Most newly enrolled California hospice agencies flagged for fraud, CMS says

A top official at the Centers for Medicare & Medicaid Services informed Congress on Tuesday that federal investigators have stripped billing privileges from three-fifths of newly enrolled hospice agencies that have continued to pop up in California, a state long riddled with healthcare fraud.

Of the remaining California-based hospice service providers that emerged over the past six months, 35% were flagged for corrective action, Kimberly Brandt, the chief operating officer of CMS, told the House Energy and Commerce Subcommittee on Oversight and Investigations.

The committee’s congressional hearing, where Brandt was the only witness, focused on the Trump administration’s recent efforts to combat billing schemes targeting federally funded healthcare programs amid reports across the country that large-scale scams are stealing millions from Medicare and Medicaid.

Brandt noted that CMS is entrusted with overseeing such programming, which provides insurance coverage to more than 170 million Americans and accounts for almost $1.8 trillion in annual federal spending.

“In fact, if CMS was a country, it would have the 16th largest GDP in the world,” Brandt remarked. “With that responsibility comes a clear moral mandate to protect taxpayer dollars and protect the beneficiaries who rely on those programs.”

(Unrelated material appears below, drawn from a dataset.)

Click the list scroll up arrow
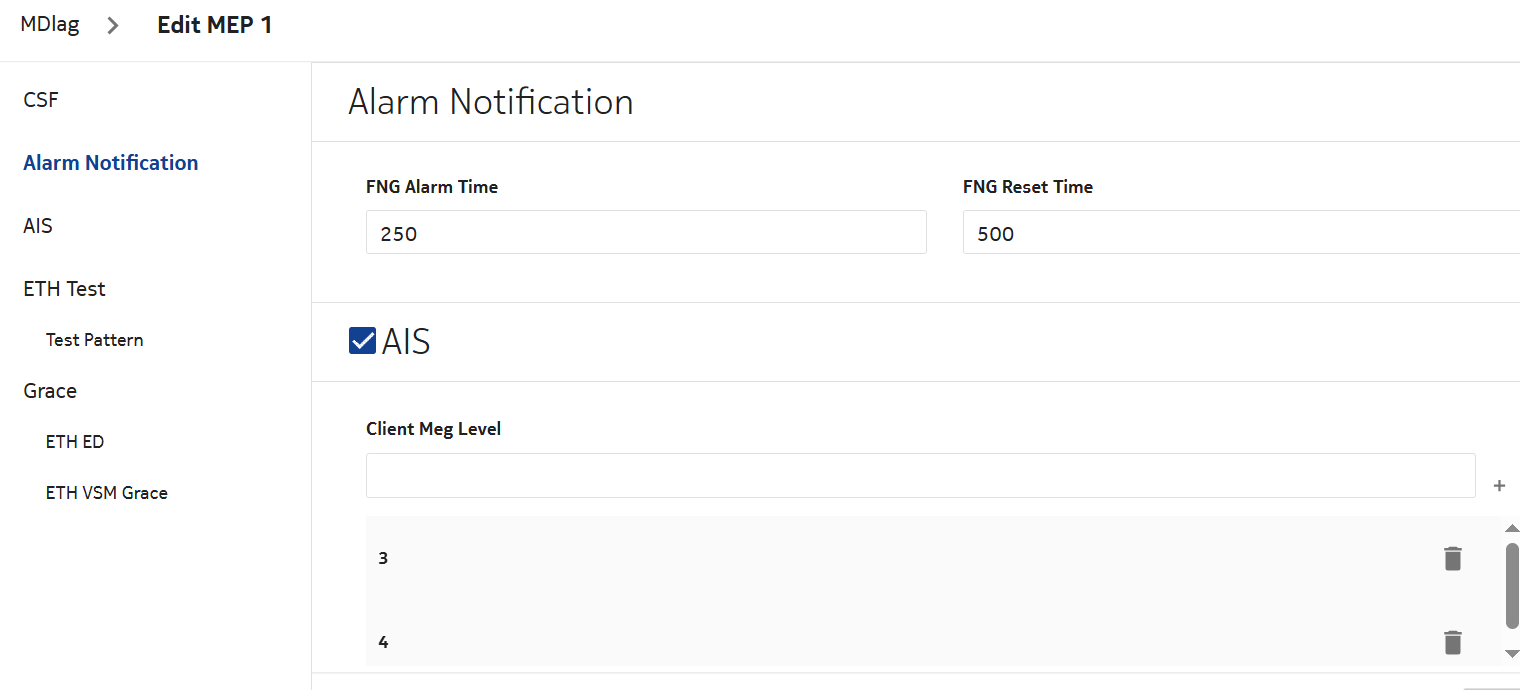 click(1511, 528)
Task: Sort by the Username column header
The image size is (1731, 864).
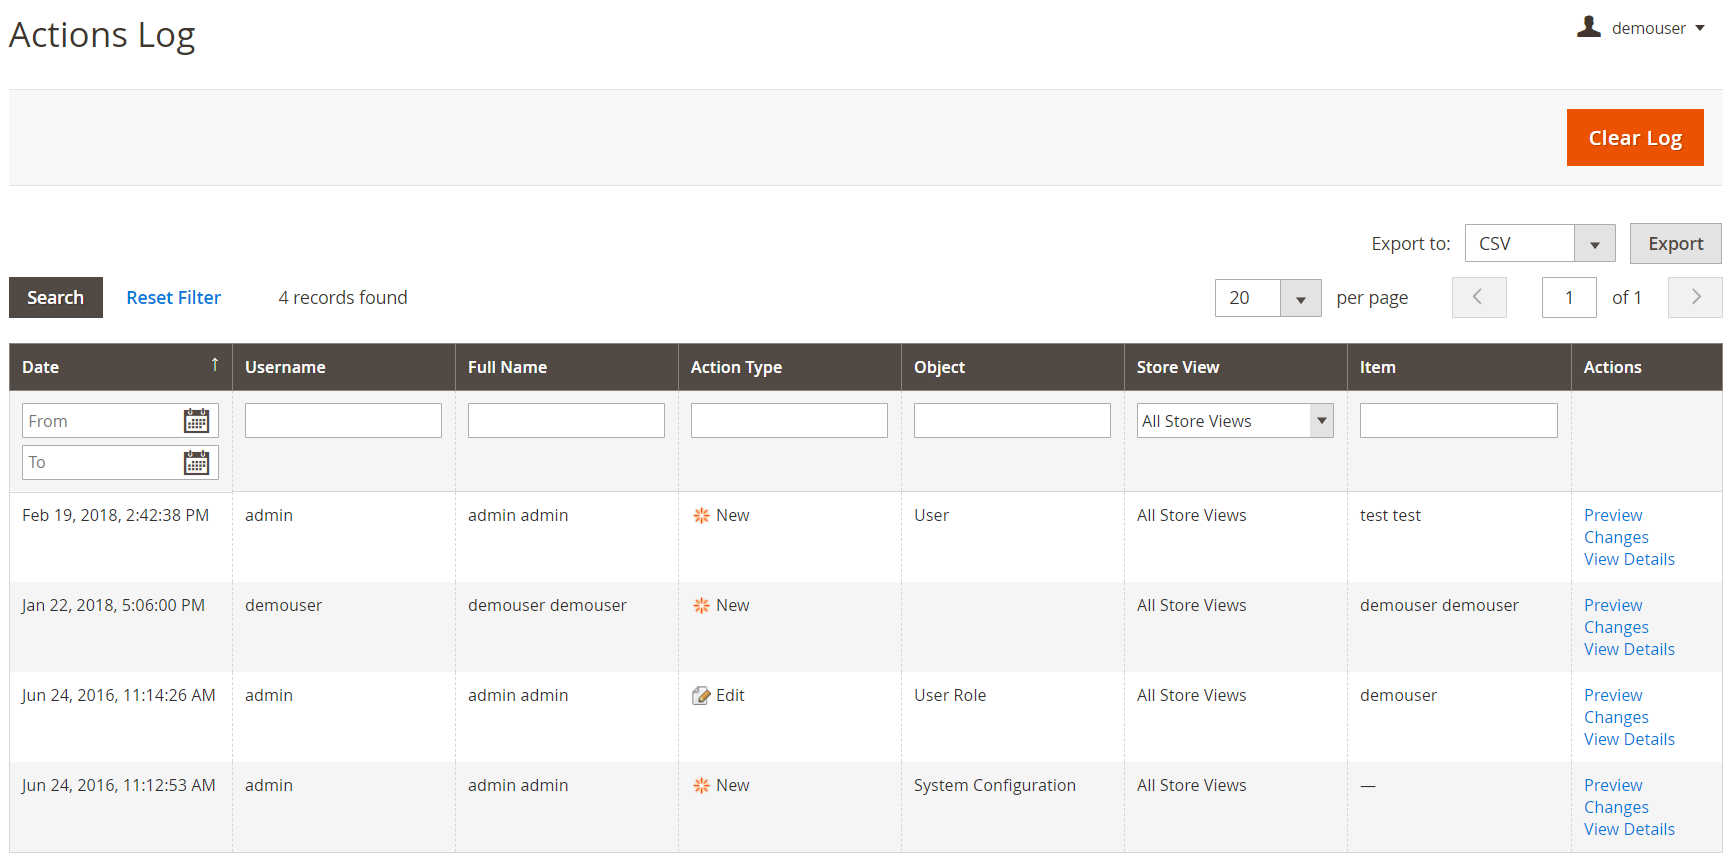Action: coord(285,367)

Rep. John Joyce (R-PA), chairman of the subcommittee, said sectors such as durable medical equipment, genetic testing, skin substitutes, home healthcare, and hospice are all experiencing high rates of fraud within the Medicare program.

In Medicaid, authorities say schemes are running rampant across a variety of service areas, from non-emergency medical transportation to personal care services, autism therapy, and substance abuse treatment.

“These crimes are despicable, yet we are seeing them occur time and time again across the country,” Joyce said. “In Minnesota, it’s Medicaid [Advanced Behavior Analysis] services. In California, it’s Medicare hospice services. In Florida, it’s Medicare durable medical equipment.

BOGUS BUSINESSES AND ‘LAX’ OVERSIGHT: HOW HOSPICE FRAUD HAS FLOURISHED IN CALIFORNIA

Brandt mentioned how CMS has launched the Fraud Defense Operations Center, also known as the Fraud War Room, a specialized team of data analysts, investigators, health policy experts, legal advisers, and law enforcement formed to identify irregular billing practices.

During the early months of the pilot program in 2025, the FDOC’s data-driven work resulted in over $1.8 billion in payment suspensions due to suspected fraudulent activity.

Brandt said the FDOC looks at real-time Medicare claims data and detects noticeable spikes. For instance, in one case, CMS noticed that an 89-year-old hospice patient had 5,029 claims for skin substitutes submitted on her behalf.

“Is that improper payment or fraud?” Rep. Brett Guthrie (R-KY), chairman of the House Committee on Energy and Commerce, questioned.

“That would be fraud,” Brandt said. “And she would be mummified if that was actually the case.”

Rep. Randy Weber (R-TX) said that his home state of Texas paid out $65 million in fraudulent Medicare claims for genetic testing that was never even requested on behalf of beneficiaries.

Brandt said that FDOC stopped more than $100 million in reimbursement claims tied to laboratory service schemes involving fraudulent or unnecessary testing.

“And unfortunately, what that means is then when those services get billed — even if they’re not provided — they go on the patient’s medical record, and it precludes them from being able to get that type of testing in the future when they might need it for a cancer diagnosis or something more serious,” Brandt explained.

Rep. Troy Balderson (R-OH) pressed about cases in which Medicaid providers billed for services supposedly delivered to patients who were deceased, hospitalized, incarcerated, or living abroad.

For instance, in Massachusetts, a transportation company billed for 100 rides, including patients who were already confirmed dead. In Colorado, a defendant claimed $165,000 in rides for one deceased beneficiary. In New York, investigators identified 25 transportation companies billing for patients who were confirmed to be deceased or hospitalized.

“What mechanisms does CMS currently have to cross-check active claims against death records, hospital admission records, and incarceration records before approving payment?” Balderson asked.

Brandt said that CMS has a data-matching agreement with the Social Security Administration to cross-reference beneficiary records against the Death Master File database, to which every locality in the United States reports all deaths.

HEALTHCARE FRAUD HAS PROLIFERATED NATIONWIDE, HOUSE REPUBLICANS WARN

Critics have said CMS and other federal and state agencies are not doing enough to stop fraud, including by ignoring existing tools they have to detect bad actors.

“President Trump has issued Executive Orders and signed laws that are simply not being implemented and abided by that would grant federal regulators the data that they have only so far pursued via the Courts,” the United Council on Welfare Fraud said in a statement. “Before we layer more costly technology onto the Medicare and Medicaid programs as an additional burden to taxpayers, shouldn’t we all FIRST be doing what is already on the books and actually SAVE scarce tax dollars?”